If it is desired to use the same magnet in different mass production processes to produce sensors in which the force with which the magnet holds the ferromagnetic sphere is varied, it is possible to The thickness of the scissor plates disposed between the contact portion and the contact portion is different. In addition, when the support body has a portion that can be elastically deformed, the different thicknesses described above are
It should be within the elastic deformation range of the elastically deformable portion.

Further, in the present invention, the magnet may be a rare earth magnet. Such magnets are smaller than other permanent magnets, thus making the size of the sensor even smaller. Furthermore, demagnetizing rare earth magnets is more difficult than demagnetizing other permanent magnets, so the use of spacer scissors is particularly useful when rare earth magnets are used.

Further, the first contact portion and the second contact portion may each include a recess, and one recess may be inverted and face the other recess.

Further, a box member surrounds the first contact portion and the second contact portion, and two spring arms each extend from opposite sides of the box member to engage the circular hole in the support plate, and the two spring arms are arranged at the center of the circular hole. The sensor may also be rotated about a horizontal axis through the sensor. the spring arm is curved such that when placed in the circular hole, the sensor rotates about an axis extending diametrically across the circular hole;
The spring arm has the same radius of curvature as the circular hole.

Such an inertial switch impact sensor produces the following effects.

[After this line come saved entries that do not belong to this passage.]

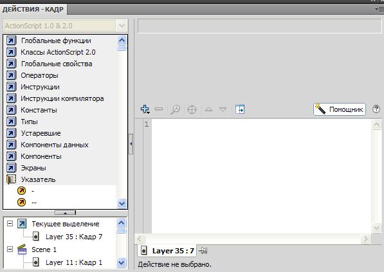Click the show/hide toolbox icon
The height and width of the screenshot is (272, 384).
tap(240, 109)
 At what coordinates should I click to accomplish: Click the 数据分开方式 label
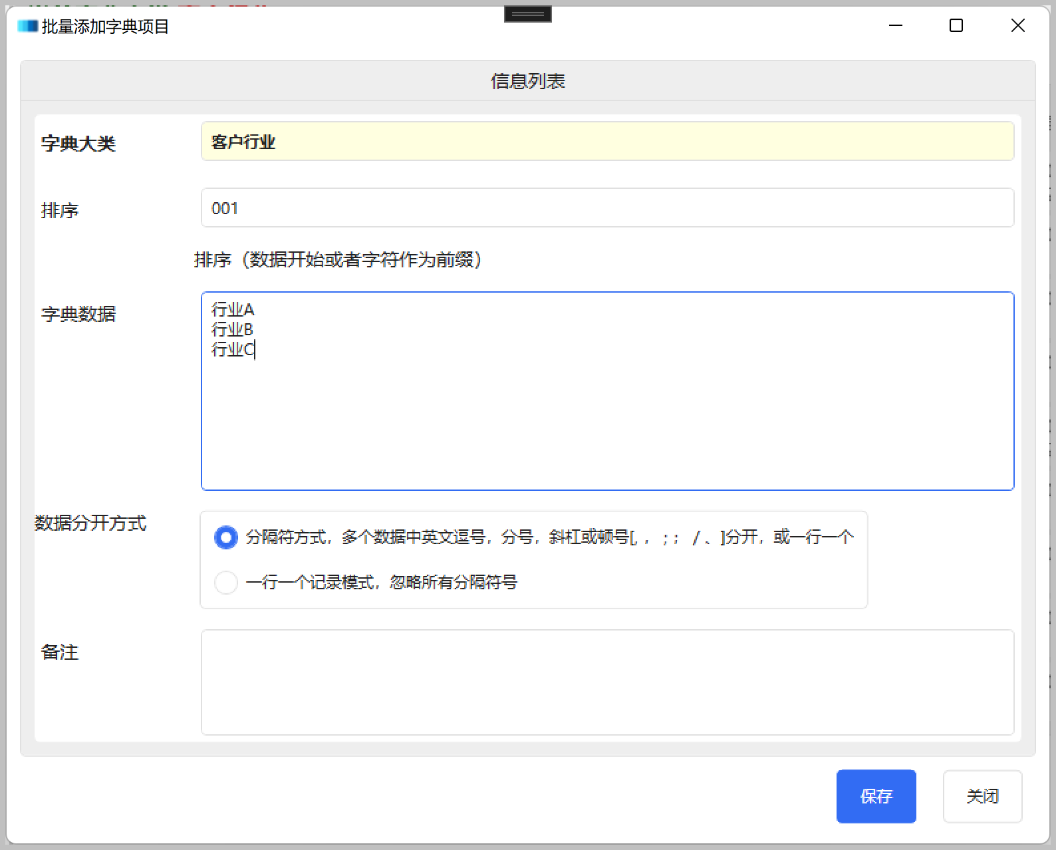tap(90, 523)
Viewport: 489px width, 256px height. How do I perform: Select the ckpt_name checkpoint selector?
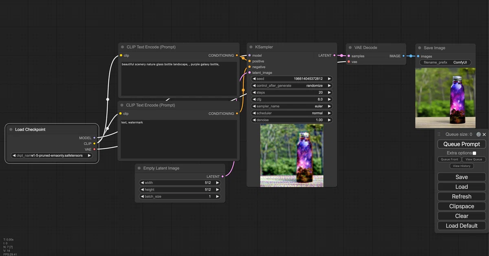[x=52, y=155]
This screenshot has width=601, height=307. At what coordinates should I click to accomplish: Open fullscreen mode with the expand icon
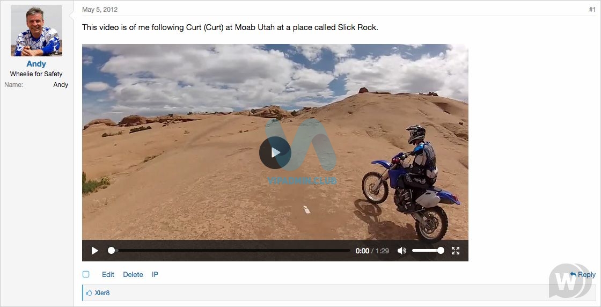pos(456,251)
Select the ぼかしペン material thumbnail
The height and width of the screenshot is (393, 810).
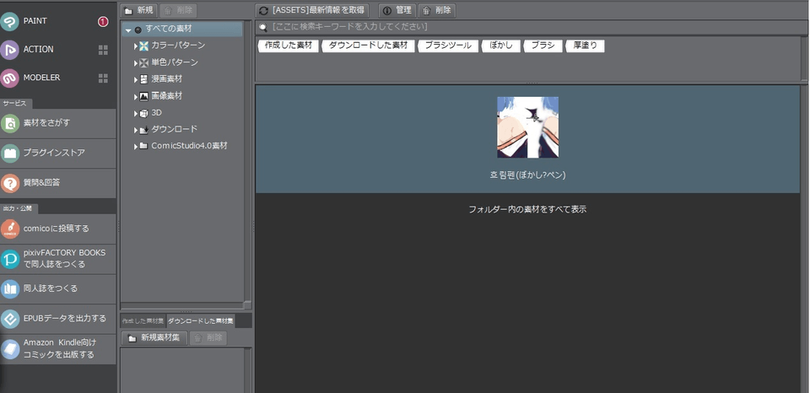527,127
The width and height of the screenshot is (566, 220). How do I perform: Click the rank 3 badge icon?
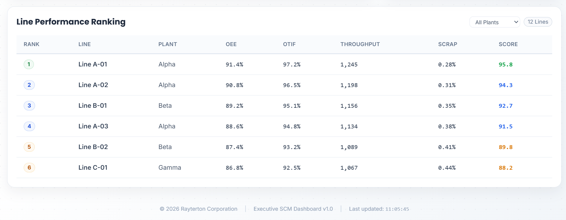29,106
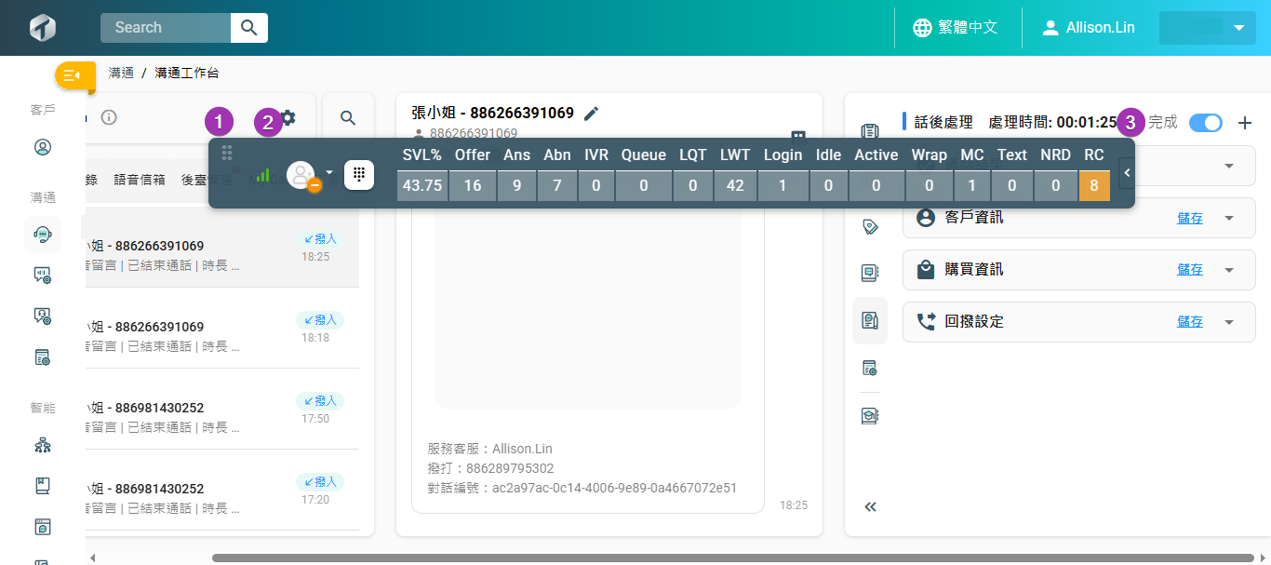Open the communication workbench headset icon in sidebar
This screenshot has height=565, width=1271.
point(42,235)
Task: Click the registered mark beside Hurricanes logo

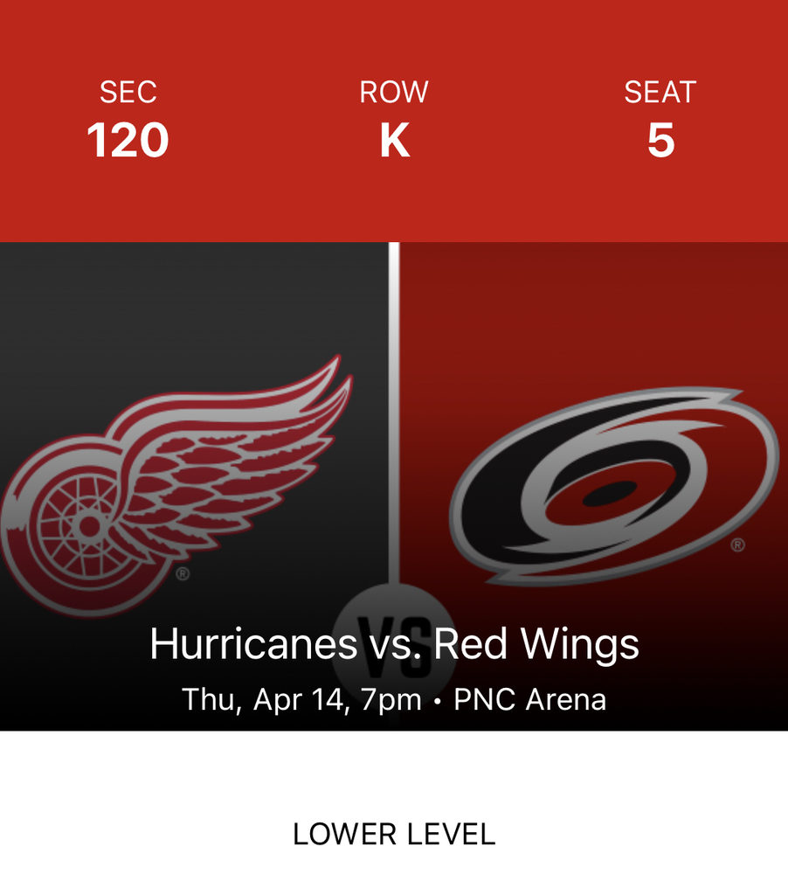Action: tap(737, 545)
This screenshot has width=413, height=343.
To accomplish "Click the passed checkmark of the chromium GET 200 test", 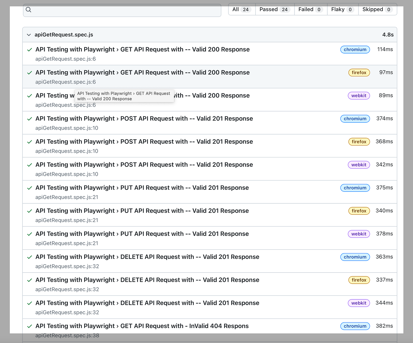I will [30, 50].
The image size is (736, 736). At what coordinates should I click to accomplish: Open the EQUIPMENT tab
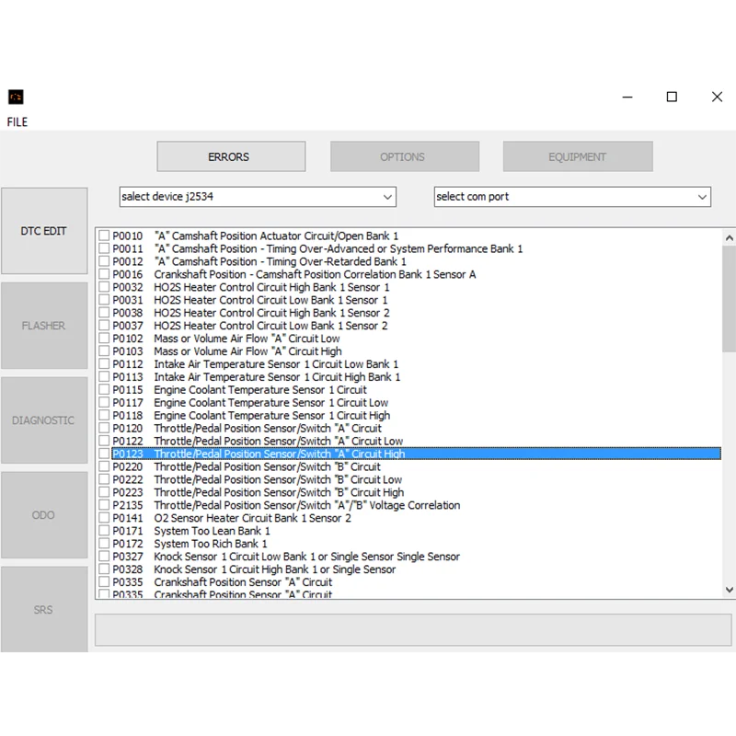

First, as in the cited example, the holding force can be controlled by using a non-magnetic scissor plate and its small thickness without increasing the distance between the magnet and the ball. Therefore, the sensor can be made smaller and its range of application can be expanded.

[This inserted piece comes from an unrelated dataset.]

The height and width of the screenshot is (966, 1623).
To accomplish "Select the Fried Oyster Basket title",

Precise positioning of the magnet also allows the switch to be controlled within a good range.

Second, by changing to scissor plates of different thickness, it is possible to vary the holding force of the magnet very precisely and easily. This is particularly advantageous when applying different holding forces to the same magnet.

Third, since there is no need for processing to demagnetize the magnet, rare earth magnets that are difficult to demagnetize can be used. Such rare earth magnets may be smaller than other permanent magnets, contributing to miniaturization of the entire sensor.

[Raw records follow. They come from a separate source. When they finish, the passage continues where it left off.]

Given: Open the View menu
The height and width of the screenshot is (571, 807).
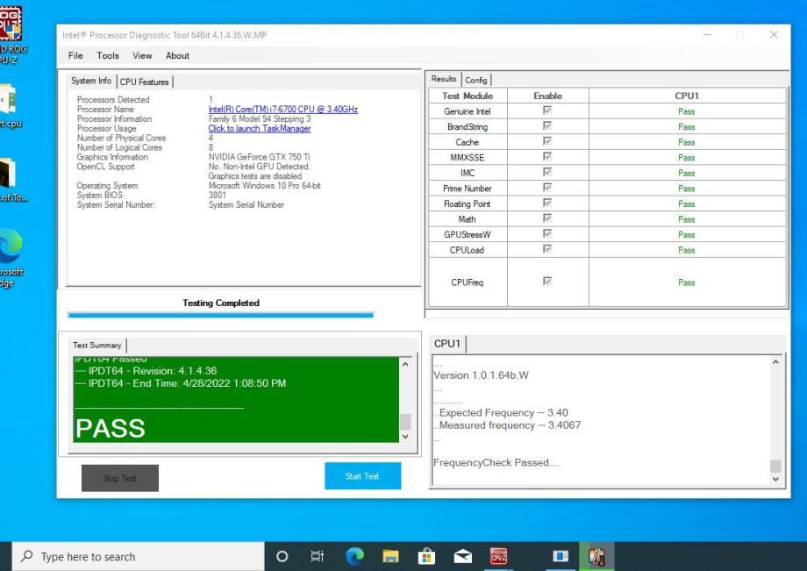Looking at the screenshot, I should [142, 55].
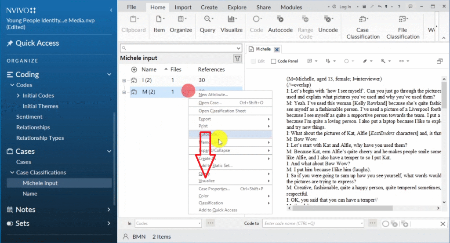Open the Codes dropdown in the In field
The width and height of the screenshot is (450, 243).
pyautogui.click(x=199, y=223)
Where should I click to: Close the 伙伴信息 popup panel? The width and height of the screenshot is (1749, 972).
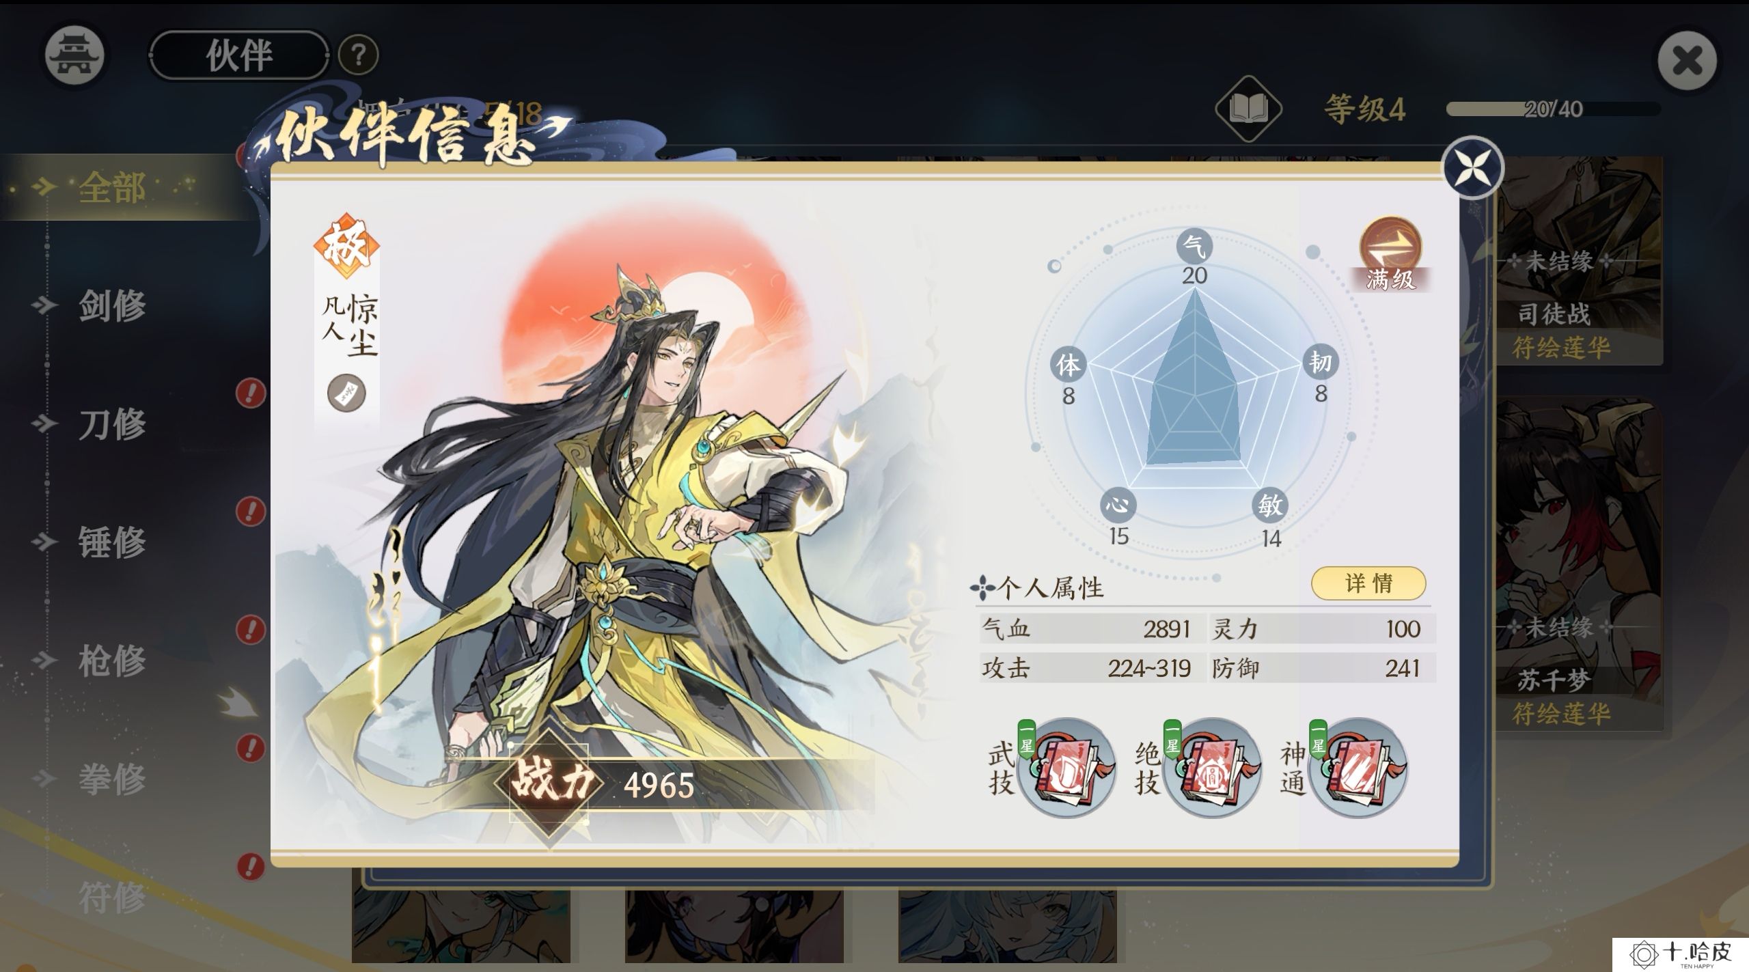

In the following, three embodiments of the invention will be illustrated and explained with reference to the accompanying drawings.

[Brief explanation of the drawing]

FIG. 1 is a longitudinal side view of an inertial switch shock sensor according to the present invention attached to a horizontal printed circuit board.

FIGS. 2 and 3 are longitudinal sectional side views of a sensor assembly including the sensor shown in FIG. 1, respectively, and two spring device configurations on vertical and tilted printed circuit boards, respectively.

"BEST MODE FOR CARRYING OUT THE INVENTION" As shown in FIG. 1, a steel ball 1 with a diameter of 5 mm is supported by a dish-shaped first contact part 2.
is made of a solid pressed circular sheet of brass having a section 18 bent upwards and extending over an area forming a connecting handle. The second contact part 5 is formed on the same brass plate by a similar pressing operation, so that the first contact part 2 and the second contact part 5 have the same shaped recess 10.
However, the portion 18 extending over a certain range of the second contact portion 5 is bent in the opposite direction, and when the two recesses 10 face each other, both connecting handles protrude upward and are connected to the printed circuit board 16. be done.

The first contact part 2 and the second contact part 5 are housed in a plastic cup-like member 11, which has two mortises 19 and connects the sensor to the printed circuit board 16. It turns out. The cup 11 has a plastic cap 8 which springs into engagement with a lip 20 on at least a portion of the edge of the cup. It is held in member 11. The cap-shaped part 8 and the cup-shaped member 11 are formed with inner shoulders 21 and 22, respectively, which are located at the periphery of the first contact part 2 and the second contact part 5, and which are located at the periphery of the first contact part 2 and the second contact part 5. A cuff 23 disposed between the first contact portion 2 and the second contact portion 5 serves to hold these contact portions at an accurate distance.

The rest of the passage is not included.